How is anyone supposed to know whether there's an issue or not? To simplify things, if you use the tool and the dependency belongs to the tool, then the issue can affect you. Anything more advanced than that requires analyzing the code.






What if I'm already using techniques, such as sandboxing, to prevent the tools from doing anything unexpected? Why bring this entire mess of indirect dependencies into my project if I'm just using a tool to occasionally analyze my binary's output size? Or a tool to lint my protobuf files?

If it's a build dependency, then you have to have it. If you don't like the size of the tool then take it up with the authors. I'm not a Go programmer by the way, this is all just obvious to me.

The functionality we're discussing can be used for tools that are not build dependencies. They may be important for your project and worth having contributors be on the same version but not part of the build.

It will still add the dependencies of those tools as indirect dependencies to your go.mod file, that is what's being discussed.


If you use the tool to develop your project then it is basically a build dependency. That is a sweeping generalization, but it's essentially correct in most cases.

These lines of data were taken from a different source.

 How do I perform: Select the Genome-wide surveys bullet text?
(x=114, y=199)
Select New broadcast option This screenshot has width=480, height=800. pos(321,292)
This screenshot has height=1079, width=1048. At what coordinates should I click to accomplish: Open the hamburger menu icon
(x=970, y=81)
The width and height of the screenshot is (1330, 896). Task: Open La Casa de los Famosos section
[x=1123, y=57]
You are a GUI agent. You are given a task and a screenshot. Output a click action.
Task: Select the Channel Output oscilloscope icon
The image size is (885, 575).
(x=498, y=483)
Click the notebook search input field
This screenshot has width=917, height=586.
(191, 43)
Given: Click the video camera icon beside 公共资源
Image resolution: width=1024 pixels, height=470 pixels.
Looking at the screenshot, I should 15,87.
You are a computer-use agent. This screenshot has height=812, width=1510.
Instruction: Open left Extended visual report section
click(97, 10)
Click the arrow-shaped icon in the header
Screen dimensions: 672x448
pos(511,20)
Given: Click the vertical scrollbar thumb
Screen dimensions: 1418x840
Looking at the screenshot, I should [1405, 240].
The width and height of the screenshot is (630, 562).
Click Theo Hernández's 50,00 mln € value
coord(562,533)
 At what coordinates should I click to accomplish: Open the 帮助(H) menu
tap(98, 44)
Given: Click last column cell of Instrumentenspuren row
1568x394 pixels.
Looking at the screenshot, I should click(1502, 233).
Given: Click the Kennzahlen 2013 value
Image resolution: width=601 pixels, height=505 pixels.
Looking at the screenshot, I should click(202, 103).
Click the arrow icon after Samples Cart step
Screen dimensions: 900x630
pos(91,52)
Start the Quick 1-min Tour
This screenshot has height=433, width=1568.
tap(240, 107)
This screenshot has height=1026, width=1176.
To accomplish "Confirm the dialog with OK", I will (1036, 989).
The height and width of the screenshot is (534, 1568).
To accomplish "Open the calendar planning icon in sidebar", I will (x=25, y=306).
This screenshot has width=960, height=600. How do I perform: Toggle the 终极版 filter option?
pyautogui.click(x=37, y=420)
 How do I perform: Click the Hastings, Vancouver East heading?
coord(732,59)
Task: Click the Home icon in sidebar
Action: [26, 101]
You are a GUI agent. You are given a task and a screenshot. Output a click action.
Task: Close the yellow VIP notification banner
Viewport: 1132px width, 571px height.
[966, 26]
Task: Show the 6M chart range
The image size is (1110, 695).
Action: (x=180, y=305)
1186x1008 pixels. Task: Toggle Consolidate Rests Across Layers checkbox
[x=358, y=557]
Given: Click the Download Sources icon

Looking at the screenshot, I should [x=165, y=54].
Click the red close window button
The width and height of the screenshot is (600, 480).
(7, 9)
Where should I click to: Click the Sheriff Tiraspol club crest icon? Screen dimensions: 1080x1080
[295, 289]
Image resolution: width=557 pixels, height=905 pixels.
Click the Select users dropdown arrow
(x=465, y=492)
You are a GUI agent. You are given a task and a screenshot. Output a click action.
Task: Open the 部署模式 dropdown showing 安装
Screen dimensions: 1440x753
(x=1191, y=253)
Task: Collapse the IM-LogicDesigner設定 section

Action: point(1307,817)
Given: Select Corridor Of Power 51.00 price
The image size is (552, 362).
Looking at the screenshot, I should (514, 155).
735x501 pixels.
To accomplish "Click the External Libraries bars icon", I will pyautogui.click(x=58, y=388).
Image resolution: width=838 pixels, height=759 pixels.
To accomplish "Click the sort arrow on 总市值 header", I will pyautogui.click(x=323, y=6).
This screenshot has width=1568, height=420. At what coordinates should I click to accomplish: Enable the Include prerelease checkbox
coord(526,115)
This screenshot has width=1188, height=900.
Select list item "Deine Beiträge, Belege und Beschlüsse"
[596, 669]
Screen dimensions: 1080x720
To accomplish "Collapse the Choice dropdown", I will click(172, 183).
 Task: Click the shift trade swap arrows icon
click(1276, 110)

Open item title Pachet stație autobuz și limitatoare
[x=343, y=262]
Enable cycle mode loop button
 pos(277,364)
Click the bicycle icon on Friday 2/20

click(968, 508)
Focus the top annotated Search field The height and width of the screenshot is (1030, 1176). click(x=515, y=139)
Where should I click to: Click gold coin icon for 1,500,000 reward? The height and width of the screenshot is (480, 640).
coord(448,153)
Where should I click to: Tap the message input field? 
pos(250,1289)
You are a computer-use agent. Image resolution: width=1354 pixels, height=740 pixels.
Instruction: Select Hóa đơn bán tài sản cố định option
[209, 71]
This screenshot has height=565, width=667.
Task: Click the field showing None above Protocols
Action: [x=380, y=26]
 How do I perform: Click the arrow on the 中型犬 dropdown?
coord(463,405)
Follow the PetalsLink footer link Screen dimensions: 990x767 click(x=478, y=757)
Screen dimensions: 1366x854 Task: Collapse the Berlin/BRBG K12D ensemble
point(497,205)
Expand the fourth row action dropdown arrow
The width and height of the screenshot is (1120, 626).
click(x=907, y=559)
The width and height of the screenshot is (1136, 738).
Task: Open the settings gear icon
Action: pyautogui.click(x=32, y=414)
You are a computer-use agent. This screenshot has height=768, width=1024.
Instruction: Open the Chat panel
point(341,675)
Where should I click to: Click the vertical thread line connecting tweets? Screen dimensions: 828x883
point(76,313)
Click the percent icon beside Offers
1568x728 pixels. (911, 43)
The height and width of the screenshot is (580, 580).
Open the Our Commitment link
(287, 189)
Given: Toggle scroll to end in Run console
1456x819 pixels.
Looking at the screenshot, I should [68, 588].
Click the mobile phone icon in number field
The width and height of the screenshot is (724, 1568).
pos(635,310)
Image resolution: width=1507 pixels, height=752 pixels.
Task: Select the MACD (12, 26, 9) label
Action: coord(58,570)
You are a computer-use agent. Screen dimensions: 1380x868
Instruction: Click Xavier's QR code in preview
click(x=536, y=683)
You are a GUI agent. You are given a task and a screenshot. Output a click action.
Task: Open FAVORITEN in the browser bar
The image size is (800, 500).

In addition, a good dependency security scanning tool can analyze reachability to answer this question for you

That is a bit much to ask for IMO. In any case, the project may not be aware of how any given developer will use the tool. So who is to say that if you change the order of two parameters to the tool, the tool might not take a different path and proceed to hack your computer? You really don't want any of this problem. What you should ask for is for the tools' dependencies to be listed separately, and for each tool to follow the Unix philosophy of "do one thing well."

> for each tool to ... "do one thing well."

There is a lot of merit to this statement, as applied to `go tool` usage and to security scanning. Just went through a big security vendor analysis and POCs. In the middle I saw Filippo Valsorda post [1] about false positives from the one stop shops, while govulncheck (language specific) did not have them. At the same time, there was one vendor who did not false positive with the reachability checks on vulns. While not always as good, one-stop-shops also add value by removing a lot of similar / duplicated work. Tradeoffs and such...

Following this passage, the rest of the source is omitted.